The primary outcome measured was median progression-free survival, while overall survival was measured as a secondary endpoint.

“Participants continued to receive treatment until disease progression, intolerable toxicity, or decision to discontinue treatment,” wrote Kimmie Ng, MD, MPH, of the Dana-Farber Cancer Institute in Boston and her colleagues.

The AMATERASU clinical trial was a double-blind, placebo-controlled study of 417 patients with digestive tract cancers conducted at a single center in Japan. Participants were randomized to receive either oral vitamin D (2000 IU/day) or placebo over a maximum duration of 7.6 years.
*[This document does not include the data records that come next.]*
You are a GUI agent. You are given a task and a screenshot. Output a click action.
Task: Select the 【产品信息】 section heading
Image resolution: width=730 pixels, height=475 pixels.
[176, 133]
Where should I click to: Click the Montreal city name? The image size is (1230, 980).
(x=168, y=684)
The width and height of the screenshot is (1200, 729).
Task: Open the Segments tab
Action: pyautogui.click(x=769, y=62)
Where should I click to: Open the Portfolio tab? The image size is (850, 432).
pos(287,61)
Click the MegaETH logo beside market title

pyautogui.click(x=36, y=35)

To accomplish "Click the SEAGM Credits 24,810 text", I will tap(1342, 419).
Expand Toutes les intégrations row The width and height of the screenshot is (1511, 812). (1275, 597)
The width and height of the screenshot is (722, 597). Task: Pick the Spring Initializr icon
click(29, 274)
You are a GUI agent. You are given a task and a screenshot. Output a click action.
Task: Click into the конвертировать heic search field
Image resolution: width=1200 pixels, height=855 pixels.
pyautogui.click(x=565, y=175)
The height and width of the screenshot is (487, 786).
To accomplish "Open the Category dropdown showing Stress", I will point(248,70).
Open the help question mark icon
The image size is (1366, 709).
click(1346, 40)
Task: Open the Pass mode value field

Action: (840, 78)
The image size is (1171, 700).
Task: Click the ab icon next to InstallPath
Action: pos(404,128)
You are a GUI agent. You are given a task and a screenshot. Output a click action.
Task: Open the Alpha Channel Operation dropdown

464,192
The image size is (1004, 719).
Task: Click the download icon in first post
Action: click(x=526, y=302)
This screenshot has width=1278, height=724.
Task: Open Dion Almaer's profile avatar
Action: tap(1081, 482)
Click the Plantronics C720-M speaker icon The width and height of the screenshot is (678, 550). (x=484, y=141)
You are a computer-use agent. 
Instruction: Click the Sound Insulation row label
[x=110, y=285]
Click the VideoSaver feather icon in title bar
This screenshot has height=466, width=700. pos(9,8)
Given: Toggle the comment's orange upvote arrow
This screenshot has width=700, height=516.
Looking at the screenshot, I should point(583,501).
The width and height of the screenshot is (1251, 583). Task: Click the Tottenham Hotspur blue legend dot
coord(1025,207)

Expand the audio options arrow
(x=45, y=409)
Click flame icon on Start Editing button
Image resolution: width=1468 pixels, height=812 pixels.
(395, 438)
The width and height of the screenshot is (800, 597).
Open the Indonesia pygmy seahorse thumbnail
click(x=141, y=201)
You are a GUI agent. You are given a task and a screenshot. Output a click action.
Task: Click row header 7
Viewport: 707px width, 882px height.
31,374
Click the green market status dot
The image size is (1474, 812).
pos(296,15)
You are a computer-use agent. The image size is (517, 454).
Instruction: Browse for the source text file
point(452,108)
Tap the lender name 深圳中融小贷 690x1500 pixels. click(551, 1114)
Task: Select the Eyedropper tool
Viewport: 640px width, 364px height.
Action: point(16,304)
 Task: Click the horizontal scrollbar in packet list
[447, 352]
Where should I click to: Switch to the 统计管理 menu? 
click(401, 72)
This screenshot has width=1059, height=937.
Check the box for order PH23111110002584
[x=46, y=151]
The primary outcome measured was relapse-free survival (time to cancer relapse or death); overall survival (time to death of any cause) was also included as a secondary endpoint.

“Safety outcomes comprised bone fractures, urinary stones, serious events requiring admission, and new (de novo) cancer,” Mitsuyoshi Urashima, MD, of Jikei University in Tokyo, Japan, wrote with his colleagues.

After analysis, the results of both trials were found to be comparable because the adjusted measures for progression- or relapse-free survival were similar. In addition, both studies showed no differences in overall survival.

Dr. Ng and her colleagues reported that there was a statistically nonsignificant rise in median progression-free survival in participants given high-dose versus standard dose vitamin D3 (13 vs. 11 months, respectively; P = .07), according to results from the SUNSHINE study. The overall survival was the same in both arms (median survival, 24.3 months; P = .43).

Dr. Urashima and his colleagues reported that there was no significant improvement in relapse-free survival in patients treated with vitamin D versus those treated with placebo (hazard ratio, 0.76; 95% confidence interval, 0.50-1.14; P = .18), according to results from the AMATERASU study. In addition, no benefit was seen for overall survival (HR, 0.95; 95% CI, 0.57-1.57).

With respect to safety, neither study reported an increase in toxicity from vitamin D supplementation, and a possible benefit of reduced diarrhea was seen in the SUNSHINE study. Given the preliminary nature of these results, further confirmatory studies that include longer follow-up periods and improved measures of survival are necessary.

“These findings warrant further evaluation in a larger multicenter randomized clinical trial,” Dr. Ng and her colleagues wrote.

“Vitamin D supplementation did not improve relapse-free survival among patients with digestive tract cancer,” Dr. Urashima and his colleagues concluded.

The SUNSHINE clinical trial was supported by grant funding from the National Institutes of Health’s National Cancer Institute. Additional funding was provided by the Gloria Spivak Faculty Advancement Award, Friends of Dana-Farber Cancer Institute Award, Project P Fund, Consano, Pharmavite, and Genentech.

The AMATERASU clinical trial was supported by funding from the Japan-Supported Program for the Strategic Research Foundation at Private Universities, the International University of Health and Welfare Hospital, and the Jikei University School of Medicine.

The authors of both studies reported multiple associations with pharmaceutical companies.